(Beginning of RECORDS TO PROCESS)
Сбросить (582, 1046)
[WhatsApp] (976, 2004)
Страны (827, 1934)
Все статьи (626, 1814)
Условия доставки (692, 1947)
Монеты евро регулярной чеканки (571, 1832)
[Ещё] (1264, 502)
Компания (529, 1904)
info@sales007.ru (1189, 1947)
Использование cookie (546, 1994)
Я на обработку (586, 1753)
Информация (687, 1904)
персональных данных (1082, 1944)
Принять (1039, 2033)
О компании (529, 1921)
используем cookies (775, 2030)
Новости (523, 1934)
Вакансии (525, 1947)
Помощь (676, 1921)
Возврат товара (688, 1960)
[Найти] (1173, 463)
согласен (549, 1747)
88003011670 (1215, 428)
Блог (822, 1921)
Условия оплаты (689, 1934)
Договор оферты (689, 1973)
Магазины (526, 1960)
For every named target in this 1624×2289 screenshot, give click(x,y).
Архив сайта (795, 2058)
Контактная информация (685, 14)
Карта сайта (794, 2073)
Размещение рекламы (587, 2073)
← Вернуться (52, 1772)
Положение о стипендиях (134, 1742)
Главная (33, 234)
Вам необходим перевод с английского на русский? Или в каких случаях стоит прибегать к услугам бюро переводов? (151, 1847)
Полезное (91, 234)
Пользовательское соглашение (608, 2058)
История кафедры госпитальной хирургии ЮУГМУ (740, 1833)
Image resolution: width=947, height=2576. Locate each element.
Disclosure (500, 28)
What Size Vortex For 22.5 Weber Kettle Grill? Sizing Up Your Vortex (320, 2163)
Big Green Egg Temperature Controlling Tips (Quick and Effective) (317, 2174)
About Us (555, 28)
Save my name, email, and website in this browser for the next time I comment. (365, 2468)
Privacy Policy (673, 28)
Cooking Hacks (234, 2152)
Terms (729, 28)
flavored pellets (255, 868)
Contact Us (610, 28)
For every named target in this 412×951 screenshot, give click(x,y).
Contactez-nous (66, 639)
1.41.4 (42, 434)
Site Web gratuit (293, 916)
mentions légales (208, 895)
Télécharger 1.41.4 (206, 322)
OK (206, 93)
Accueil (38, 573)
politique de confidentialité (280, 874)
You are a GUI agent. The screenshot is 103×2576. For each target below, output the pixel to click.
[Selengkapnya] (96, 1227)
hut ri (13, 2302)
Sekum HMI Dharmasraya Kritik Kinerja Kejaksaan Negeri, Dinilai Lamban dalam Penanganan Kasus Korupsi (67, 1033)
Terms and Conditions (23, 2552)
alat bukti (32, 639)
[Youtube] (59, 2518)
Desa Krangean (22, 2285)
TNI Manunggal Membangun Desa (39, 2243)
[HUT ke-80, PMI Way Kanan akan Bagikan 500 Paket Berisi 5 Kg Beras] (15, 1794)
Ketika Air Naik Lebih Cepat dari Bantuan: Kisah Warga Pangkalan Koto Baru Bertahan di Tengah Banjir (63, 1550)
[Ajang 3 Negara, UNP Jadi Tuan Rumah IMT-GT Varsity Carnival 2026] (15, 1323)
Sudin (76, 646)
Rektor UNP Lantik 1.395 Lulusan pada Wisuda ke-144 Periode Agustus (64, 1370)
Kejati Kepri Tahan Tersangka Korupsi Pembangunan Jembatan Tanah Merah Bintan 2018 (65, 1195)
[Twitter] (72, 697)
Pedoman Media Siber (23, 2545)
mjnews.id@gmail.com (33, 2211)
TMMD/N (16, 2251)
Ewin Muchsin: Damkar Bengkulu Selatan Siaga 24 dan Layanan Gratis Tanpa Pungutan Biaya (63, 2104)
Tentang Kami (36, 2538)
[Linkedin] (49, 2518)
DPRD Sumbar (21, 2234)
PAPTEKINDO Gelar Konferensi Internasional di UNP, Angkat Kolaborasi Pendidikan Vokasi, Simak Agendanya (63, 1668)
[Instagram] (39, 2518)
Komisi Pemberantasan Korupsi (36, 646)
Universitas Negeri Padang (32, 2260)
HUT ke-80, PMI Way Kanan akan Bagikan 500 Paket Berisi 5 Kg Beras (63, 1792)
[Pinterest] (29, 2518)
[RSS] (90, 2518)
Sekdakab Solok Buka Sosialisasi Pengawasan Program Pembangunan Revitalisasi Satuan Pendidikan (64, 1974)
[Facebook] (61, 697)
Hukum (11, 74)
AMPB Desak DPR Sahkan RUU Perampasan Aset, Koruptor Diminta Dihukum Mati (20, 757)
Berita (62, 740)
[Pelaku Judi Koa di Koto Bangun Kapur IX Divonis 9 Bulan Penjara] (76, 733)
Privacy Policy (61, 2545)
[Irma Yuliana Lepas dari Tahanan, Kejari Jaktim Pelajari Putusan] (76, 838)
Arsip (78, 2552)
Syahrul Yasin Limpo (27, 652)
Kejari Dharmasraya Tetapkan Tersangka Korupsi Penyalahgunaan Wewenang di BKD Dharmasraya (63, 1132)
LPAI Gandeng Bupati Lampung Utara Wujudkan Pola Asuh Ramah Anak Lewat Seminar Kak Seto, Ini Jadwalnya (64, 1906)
(End of RECORDS TO PROCESS)
- [EXERCISE]:
Output the lines of the records above exactly as they appear, from the line containing "Save my name, email, and" through the line containing "Arsip (78, 2552)".

- [ANSWER BOX]:
Save my name, email, and website in this browser for the next time I comment. (365, 2468)
Privacy Policy (673, 28)
Cooking Hacks (234, 2152)
Terms (729, 28)
flavored pellets (255, 868)
Contact Us (610, 28)
For every named target in this 412×951 screenshot, give click(x,y).
Contactez-nous (66, 639)
1.41.4 (42, 434)
Site Web gratuit (293, 916)
mentions légales (208, 895)
Télécharger 1.41.4 (206, 322)
OK (206, 93)
Accueil (38, 573)
politique de confidentialité (280, 874)
You are a GUI agent. The screenshot is 103×2576. For each target below, output the pixel to click.
[Selengkapnya] (96, 1227)
hut ri (13, 2302)
Sekum HMI Dharmasraya Kritik Kinerja Kejaksaan Negeri, Dinilai Lamban dalam Penanganan Kasus Korupsi (67, 1033)
Terms and Conditions (23, 2552)
alat bukti (32, 639)
[Youtube] (59, 2518)
Desa Krangean (22, 2285)
TNI Manunggal Membangun Desa (39, 2243)
[HUT ke-80, PMI Way Kanan akan Bagikan 500 Paket Berisi 5 Kg Beras] (15, 1794)
Ketika Air Naik Lebih Cepat dari Bantuan: Kisah Warga Pangkalan Koto Baru Bertahan di Tengah Banjir (63, 1550)
[Ajang 3 Negara, UNP Jadi Tuan Rumah IMT-GT Varsity Carnival 2026] (15, 1323)
Sudin (76, 646)
Rektor UNP Lantik 1.395 Lulusan pada Wisuda ke-144 Periode Agustus (64, 1370)
Kejati Kepri Tahan Tersangka Korupsi Pembangunan Jembatan Tanah Merah Bintan 2018 (65, 1195)
[Twitter] (72, 697)
Pedoman Media Siber (23, 2545)
mjnews.id@gmail.com (33, 2211)
TMMD/N (16, 2251)
Ewin Muchsin: Damkar Bengkulu Selatan Siaga 24 dan Layanan Gratis Tanpa Pungutan Biaya (63, 2104)
Tentang Kami (36, 2538)
[Linkedin] (49, 2518)
DPRD Sumbar (21, 2234)
PAPTEKINDO Gelar Konferensi Internasional di UNP, Angkat Kolaborasi Pendidikan Vokasi, Simak Agendanya (63, 1668)
[Instagram] (39, 2518)
Komisi Pemberantasan Korupsi (36, 646)
Universitas Negeri Padang (32, 2260)
HUT ke-80, PMI Way Kanan akan Bagikan 500 Paket Berisi 5 Kg Beras (63, 1792)
[Pinterest] (29, 2518)
[RSS] (90, 2518)
Sekdakab Solok Buka Sosialisasi Pengawasan Program Pembangunan Revitalisasi Satuan Pendidikan (64, 1974)
[Facebook] (61, 697)
Hukum (11, 74)
AMPB Desak DPR Sahkan RUU Perampasan Aset, Koruptor Diminta Dihukum Mati (20, 757)
Berita (62, 740)
[Pelaku Judi Koa di Koto Bangun Kapur IX Divonis 9 Bulan Penjara] (76, 733)
Privacy Policy (61, 2545)
[Irma Yuliana Lepas dari Tahanan, Kejari Jaktim Pelajari Putusan] (76, 838)
Arsip (78, 2552)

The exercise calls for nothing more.